> [Exercise directions]
Restate word for word the lines in the listing below, starting at the line containing "Instruction: Open templates" and ending at the line containing "Open the Calibri", both included; leave out the rest.

── Listed entries ──

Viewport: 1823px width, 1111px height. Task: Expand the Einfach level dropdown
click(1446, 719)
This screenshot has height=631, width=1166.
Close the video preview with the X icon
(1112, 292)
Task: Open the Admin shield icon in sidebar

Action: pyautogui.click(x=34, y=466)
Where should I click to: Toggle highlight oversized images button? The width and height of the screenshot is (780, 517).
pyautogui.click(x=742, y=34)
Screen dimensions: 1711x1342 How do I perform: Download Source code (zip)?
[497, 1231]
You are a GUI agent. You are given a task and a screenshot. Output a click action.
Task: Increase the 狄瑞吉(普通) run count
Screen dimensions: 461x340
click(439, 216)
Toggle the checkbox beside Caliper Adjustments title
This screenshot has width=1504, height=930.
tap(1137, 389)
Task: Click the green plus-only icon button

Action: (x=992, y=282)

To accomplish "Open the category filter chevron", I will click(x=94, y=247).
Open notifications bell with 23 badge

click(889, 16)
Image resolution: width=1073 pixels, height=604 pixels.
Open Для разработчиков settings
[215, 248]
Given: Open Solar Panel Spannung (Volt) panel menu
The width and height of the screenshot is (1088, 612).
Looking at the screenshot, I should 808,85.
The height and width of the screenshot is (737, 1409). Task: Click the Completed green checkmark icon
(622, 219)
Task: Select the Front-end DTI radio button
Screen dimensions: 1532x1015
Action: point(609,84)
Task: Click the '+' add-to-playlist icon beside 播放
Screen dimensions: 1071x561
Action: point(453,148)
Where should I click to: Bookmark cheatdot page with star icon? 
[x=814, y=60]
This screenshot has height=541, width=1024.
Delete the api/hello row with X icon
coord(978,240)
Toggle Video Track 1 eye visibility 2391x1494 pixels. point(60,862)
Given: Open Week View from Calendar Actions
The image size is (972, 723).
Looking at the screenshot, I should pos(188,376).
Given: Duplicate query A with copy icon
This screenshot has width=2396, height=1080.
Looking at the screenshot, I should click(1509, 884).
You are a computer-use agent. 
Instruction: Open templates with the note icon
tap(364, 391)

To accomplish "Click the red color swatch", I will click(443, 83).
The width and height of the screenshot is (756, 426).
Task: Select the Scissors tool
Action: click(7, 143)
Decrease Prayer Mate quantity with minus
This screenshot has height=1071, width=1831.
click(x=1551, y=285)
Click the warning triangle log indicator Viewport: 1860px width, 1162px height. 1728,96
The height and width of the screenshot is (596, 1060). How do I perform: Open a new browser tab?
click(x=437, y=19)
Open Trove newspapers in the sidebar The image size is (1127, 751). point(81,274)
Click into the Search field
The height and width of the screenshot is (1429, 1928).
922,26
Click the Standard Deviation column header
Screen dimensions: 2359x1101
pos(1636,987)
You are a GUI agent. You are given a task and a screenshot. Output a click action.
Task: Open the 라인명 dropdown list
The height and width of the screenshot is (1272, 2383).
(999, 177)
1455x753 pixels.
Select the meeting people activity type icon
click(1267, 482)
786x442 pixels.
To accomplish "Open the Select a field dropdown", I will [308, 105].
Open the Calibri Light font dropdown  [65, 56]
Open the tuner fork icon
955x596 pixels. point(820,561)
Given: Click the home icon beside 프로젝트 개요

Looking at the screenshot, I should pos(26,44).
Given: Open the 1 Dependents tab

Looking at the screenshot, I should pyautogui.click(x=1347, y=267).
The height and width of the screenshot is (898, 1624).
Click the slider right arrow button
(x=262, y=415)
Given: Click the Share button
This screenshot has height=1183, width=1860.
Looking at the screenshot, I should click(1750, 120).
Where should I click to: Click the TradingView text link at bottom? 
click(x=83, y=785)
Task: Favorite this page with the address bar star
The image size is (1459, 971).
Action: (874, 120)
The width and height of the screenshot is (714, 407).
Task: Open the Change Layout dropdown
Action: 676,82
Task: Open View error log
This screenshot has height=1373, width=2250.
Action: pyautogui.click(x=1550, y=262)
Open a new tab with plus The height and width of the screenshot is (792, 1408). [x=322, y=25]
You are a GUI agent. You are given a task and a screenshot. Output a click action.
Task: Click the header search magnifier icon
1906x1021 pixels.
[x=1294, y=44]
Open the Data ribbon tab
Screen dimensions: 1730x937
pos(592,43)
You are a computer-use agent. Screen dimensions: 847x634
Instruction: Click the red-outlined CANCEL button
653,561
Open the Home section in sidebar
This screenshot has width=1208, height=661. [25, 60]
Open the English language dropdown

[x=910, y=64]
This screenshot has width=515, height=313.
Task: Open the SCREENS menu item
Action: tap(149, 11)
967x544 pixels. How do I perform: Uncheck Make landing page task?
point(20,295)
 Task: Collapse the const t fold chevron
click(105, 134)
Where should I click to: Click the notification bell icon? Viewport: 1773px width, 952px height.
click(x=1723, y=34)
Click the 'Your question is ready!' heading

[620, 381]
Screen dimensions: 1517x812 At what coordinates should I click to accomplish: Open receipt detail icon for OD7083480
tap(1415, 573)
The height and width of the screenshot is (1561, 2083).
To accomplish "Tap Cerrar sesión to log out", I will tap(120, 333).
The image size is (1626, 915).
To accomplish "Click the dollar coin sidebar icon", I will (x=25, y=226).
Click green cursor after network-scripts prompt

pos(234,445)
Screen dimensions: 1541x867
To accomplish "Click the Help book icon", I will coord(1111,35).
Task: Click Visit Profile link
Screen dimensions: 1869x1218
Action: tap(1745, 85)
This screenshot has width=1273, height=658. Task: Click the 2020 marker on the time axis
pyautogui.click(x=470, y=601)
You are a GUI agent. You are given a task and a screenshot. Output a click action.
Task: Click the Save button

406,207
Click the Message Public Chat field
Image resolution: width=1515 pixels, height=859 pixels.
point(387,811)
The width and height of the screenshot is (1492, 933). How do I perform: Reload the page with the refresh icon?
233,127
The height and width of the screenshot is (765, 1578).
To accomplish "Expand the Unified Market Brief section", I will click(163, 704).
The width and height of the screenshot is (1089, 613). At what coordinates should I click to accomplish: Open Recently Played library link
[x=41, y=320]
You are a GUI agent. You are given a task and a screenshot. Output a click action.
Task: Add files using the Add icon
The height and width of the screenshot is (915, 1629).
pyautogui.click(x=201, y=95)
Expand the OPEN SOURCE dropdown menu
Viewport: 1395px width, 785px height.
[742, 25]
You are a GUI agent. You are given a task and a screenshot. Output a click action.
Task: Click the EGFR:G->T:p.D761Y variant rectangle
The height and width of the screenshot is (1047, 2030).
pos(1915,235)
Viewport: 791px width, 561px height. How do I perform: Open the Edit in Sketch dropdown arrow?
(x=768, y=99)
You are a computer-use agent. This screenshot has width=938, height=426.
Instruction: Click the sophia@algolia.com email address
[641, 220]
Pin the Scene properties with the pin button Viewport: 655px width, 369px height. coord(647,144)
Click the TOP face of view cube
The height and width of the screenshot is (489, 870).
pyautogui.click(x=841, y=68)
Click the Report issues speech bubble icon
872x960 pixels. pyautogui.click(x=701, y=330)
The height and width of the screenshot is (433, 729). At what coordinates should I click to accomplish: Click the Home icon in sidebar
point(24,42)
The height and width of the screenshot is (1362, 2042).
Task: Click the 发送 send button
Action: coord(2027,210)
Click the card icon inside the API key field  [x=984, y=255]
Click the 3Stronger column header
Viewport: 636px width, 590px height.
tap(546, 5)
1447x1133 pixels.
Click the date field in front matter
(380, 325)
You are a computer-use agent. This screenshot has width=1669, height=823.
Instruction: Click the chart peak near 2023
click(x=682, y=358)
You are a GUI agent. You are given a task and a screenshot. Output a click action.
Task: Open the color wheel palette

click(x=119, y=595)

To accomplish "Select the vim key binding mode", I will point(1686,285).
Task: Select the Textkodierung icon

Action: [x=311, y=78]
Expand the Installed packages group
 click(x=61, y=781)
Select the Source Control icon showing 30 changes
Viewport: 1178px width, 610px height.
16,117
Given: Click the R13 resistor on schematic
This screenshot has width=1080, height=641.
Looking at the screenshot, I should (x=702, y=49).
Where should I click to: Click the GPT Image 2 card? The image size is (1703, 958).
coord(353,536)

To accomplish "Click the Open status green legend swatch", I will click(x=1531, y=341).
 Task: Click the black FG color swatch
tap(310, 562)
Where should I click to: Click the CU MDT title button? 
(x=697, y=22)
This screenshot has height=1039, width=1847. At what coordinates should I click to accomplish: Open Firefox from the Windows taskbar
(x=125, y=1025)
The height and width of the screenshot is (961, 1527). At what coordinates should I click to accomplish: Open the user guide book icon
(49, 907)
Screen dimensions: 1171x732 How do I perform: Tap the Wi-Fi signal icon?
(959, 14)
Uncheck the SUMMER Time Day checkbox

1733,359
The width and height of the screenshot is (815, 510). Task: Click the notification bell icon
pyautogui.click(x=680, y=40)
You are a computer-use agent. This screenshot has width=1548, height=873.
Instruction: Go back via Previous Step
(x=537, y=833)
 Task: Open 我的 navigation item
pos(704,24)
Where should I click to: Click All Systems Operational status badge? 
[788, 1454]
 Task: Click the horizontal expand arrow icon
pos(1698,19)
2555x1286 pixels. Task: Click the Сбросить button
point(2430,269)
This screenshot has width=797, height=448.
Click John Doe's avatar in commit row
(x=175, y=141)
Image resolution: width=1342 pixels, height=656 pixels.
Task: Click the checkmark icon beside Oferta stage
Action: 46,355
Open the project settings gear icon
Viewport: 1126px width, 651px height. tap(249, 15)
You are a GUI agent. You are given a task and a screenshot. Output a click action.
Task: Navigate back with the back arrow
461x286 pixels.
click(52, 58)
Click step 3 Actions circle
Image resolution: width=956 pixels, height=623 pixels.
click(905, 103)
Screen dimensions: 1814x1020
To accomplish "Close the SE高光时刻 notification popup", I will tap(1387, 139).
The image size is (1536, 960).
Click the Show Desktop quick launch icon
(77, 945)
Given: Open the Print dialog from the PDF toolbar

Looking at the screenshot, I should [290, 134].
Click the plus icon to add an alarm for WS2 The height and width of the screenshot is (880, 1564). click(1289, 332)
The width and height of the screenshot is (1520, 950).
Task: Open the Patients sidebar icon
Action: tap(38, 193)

───

> [Response box]
Instruction: Open templates with the note icon
tap(364, 391)

To accomplish "Click the red color swatch", I will click(443, 83).
The width and height of the screenshot is (756, 426).
Task: Select the Scissors tool
Action: click(7, 143)
Decrease Prayer Mate quantity with minus
This screenshot has height=1071, width=1831.
click(x=1551, y=285)
Click the warning triangle log indicator Viewport: 1860px width, 1162px height. 1728,96
The height and width of the screenshot is (596, 1060). How do I perform: Open a new browser tab?
click(x=437, y=19)
Open Trove newspapers in the sidebar The image size is (1127, 751). point(81,274)
Click into the Search field
The height and width of the screenshot is (1429, 1928).
922,26
Click the Standard Deviation column header
Screen dimensions: 2359x1101
pos(1636,987)
You are a GUI agent. You are given a task and a screenshot. Output a click action.
Task: Open the 라인명 dropdown list
The height and width of the screenshot is (1272, 2383).
(999, 177)
1455x753 pixels.
Select the meeting people activity type icon
click(1267, 482)
786x442 pixels.
To accomplish "Open the Select a field dropdown", I will [308, 105].
Open the Calibri Light font dropdown  [65, 56]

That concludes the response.